Problem requirements: Restate word for word the line containing "The image size is (1457, 812)." and each line that follows it, through the last line below, and nothing else.

Start of Materials provided

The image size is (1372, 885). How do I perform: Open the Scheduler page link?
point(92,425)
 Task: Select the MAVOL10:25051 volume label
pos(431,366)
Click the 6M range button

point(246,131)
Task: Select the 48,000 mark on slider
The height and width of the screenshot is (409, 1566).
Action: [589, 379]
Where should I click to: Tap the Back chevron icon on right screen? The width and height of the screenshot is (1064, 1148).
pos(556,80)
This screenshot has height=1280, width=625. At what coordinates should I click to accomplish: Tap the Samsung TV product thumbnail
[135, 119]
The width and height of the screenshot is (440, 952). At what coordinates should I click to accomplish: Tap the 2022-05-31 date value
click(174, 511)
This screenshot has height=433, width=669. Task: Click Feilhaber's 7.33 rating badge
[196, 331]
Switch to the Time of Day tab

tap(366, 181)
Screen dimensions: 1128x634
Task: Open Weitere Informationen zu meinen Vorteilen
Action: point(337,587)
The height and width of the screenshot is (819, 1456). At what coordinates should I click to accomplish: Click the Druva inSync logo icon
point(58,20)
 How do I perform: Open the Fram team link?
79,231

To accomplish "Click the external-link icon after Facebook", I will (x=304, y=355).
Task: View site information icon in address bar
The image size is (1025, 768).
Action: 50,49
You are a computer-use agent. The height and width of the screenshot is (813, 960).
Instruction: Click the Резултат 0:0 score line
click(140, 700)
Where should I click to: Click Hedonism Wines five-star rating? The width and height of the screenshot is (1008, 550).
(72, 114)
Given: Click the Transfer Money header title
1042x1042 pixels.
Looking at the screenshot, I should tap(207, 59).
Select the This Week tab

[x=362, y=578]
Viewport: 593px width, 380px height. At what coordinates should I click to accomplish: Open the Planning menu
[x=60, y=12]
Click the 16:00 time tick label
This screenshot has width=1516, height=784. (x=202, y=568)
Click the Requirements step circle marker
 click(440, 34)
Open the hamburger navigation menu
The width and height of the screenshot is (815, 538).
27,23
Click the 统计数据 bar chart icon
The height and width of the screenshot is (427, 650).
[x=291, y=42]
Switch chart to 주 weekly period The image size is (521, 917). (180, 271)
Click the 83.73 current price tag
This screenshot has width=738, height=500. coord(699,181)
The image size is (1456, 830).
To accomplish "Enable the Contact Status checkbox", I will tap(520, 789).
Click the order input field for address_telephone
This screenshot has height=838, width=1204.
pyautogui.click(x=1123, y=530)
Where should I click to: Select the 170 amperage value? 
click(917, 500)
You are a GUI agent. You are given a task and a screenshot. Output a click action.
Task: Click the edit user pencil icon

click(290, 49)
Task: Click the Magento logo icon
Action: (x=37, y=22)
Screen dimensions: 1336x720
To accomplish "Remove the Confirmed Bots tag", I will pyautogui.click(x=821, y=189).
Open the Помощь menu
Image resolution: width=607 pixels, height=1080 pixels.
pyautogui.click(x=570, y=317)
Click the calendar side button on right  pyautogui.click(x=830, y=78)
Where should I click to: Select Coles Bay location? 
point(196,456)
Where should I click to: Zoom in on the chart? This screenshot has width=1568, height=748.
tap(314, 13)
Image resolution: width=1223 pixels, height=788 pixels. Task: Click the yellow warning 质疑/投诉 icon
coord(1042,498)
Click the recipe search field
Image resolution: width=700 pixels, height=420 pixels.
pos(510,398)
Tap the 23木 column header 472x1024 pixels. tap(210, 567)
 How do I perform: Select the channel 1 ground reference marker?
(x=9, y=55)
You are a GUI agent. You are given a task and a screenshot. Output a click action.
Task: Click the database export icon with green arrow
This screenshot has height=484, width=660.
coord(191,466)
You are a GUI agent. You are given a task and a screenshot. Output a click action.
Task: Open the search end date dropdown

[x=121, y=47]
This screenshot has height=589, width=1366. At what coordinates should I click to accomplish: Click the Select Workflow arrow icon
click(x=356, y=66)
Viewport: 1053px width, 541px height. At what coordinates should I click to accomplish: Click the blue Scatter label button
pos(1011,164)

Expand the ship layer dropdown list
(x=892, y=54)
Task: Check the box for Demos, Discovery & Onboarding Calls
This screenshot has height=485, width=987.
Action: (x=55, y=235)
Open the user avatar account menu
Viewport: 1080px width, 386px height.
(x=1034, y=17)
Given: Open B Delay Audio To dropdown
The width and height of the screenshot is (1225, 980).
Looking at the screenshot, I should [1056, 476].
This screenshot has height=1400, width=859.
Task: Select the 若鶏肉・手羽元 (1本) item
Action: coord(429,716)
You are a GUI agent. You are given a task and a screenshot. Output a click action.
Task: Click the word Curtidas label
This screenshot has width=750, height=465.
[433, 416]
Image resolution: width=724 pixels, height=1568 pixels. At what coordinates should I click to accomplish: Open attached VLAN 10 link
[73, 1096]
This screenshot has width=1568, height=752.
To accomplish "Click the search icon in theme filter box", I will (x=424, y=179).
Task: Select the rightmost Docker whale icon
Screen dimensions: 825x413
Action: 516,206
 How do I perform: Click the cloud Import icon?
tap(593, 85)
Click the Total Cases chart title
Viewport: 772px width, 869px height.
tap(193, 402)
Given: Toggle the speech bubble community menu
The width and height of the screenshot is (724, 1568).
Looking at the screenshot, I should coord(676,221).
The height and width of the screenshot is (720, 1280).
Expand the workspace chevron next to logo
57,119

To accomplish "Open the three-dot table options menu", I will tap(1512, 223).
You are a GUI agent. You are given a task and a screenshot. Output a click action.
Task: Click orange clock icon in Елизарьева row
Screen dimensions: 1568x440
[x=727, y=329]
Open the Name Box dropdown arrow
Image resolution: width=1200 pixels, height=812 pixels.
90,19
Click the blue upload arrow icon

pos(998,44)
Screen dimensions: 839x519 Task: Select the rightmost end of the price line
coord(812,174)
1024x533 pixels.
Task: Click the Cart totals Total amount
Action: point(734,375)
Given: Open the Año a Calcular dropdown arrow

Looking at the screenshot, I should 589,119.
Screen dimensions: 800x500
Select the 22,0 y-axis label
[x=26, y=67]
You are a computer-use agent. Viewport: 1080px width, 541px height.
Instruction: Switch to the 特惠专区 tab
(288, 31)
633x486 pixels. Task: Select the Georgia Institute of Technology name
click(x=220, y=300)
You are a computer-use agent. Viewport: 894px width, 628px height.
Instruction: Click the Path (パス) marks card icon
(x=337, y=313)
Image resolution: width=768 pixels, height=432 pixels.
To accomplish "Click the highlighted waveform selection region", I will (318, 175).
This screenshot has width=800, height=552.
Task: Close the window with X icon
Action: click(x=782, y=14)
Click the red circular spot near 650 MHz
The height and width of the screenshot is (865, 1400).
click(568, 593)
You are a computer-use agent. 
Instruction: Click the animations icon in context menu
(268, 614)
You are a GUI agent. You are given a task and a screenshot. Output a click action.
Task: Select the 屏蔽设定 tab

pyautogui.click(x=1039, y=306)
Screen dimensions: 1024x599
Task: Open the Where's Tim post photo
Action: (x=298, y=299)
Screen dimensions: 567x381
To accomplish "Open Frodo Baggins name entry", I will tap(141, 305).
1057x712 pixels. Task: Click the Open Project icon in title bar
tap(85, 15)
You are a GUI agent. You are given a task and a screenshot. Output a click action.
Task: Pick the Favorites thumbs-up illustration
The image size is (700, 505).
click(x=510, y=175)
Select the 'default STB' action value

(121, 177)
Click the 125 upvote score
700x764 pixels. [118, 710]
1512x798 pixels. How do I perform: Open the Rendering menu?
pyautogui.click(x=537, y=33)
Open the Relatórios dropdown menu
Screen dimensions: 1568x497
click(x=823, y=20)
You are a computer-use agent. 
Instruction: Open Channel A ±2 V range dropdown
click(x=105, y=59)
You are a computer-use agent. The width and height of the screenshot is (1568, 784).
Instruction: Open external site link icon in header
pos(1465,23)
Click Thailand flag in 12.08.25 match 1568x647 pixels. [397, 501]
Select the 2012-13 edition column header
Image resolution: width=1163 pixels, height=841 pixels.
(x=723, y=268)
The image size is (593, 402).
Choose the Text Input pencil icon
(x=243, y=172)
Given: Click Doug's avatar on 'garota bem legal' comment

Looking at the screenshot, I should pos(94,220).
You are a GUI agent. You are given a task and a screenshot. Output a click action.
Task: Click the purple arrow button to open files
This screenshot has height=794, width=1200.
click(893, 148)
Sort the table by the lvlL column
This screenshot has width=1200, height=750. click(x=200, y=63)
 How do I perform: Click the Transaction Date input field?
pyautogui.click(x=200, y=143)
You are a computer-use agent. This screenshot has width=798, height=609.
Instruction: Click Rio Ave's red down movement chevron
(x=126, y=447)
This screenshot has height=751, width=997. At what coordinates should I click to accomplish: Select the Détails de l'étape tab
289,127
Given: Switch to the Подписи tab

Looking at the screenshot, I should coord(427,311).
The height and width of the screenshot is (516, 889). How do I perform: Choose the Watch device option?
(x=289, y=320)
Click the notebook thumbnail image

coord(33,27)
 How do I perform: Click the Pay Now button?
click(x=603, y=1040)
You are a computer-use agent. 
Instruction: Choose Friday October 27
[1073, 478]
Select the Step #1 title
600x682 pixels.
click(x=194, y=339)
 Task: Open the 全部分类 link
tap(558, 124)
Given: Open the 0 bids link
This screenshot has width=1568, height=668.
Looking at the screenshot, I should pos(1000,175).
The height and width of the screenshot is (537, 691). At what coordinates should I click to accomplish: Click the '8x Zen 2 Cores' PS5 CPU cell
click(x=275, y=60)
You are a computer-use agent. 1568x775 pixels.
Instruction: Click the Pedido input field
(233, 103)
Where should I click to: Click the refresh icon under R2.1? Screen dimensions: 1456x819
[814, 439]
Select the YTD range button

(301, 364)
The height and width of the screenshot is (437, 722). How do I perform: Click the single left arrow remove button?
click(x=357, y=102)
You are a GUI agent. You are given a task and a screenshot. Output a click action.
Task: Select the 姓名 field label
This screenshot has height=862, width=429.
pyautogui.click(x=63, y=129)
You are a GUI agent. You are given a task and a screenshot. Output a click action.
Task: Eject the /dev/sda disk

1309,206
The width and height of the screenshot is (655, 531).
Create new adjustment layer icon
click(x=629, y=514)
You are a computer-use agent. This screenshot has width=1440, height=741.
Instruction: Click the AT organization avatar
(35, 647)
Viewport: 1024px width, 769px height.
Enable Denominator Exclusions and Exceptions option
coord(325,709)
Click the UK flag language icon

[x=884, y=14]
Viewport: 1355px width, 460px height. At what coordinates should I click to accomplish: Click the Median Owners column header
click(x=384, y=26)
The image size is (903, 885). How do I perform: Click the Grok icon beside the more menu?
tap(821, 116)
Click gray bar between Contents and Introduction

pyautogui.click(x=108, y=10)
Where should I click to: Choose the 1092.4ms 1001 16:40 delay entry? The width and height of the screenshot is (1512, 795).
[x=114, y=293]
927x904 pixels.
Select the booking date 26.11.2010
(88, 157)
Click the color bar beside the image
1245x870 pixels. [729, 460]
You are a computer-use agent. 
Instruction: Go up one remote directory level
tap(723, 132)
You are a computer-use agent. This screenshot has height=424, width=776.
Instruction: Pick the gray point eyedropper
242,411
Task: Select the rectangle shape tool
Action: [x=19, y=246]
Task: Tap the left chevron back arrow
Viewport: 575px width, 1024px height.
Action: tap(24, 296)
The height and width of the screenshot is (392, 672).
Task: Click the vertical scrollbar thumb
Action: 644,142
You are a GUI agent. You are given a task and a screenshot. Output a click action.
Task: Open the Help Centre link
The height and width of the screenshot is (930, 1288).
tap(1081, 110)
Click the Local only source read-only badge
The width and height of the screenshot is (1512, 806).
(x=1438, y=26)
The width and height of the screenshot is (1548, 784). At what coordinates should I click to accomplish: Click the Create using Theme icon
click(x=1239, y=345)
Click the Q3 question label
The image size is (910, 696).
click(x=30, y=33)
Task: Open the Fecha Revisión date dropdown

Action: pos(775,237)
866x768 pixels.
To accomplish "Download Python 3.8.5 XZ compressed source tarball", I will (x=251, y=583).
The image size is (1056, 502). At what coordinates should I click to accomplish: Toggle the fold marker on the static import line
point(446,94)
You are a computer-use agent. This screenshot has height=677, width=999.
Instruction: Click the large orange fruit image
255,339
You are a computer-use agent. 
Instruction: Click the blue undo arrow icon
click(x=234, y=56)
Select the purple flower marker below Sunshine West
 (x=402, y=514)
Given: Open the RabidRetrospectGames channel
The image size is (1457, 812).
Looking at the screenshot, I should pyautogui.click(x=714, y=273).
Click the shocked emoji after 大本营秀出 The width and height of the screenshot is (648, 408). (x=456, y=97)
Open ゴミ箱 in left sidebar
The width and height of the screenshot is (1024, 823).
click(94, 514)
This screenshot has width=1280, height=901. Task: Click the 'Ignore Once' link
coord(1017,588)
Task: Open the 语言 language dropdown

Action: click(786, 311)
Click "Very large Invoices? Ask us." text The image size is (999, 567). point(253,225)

End of Materials provided

Solved problem:
The image size is (1457, 812).
Looking at the screenshot, I should pyautogui.click(x=714, y=273).
Click the shocked emoji after 大本营秀出 The width and height of the screenshot is (648, 408). (x=456, y=97)
Open ゴミ箱 in left sidebar
The width and height of the screenshot is (1024, 823).
click(94, 514)
This screenshot has width=1280, height=901. Task: Click the 'Ignore Once' link
coord(1017,588)
Task: Open the 语言 language dropdown

Action: click(786, 311)
Click "Very large Invoices? Ask us." text The image size is (999, 567). point(253,225)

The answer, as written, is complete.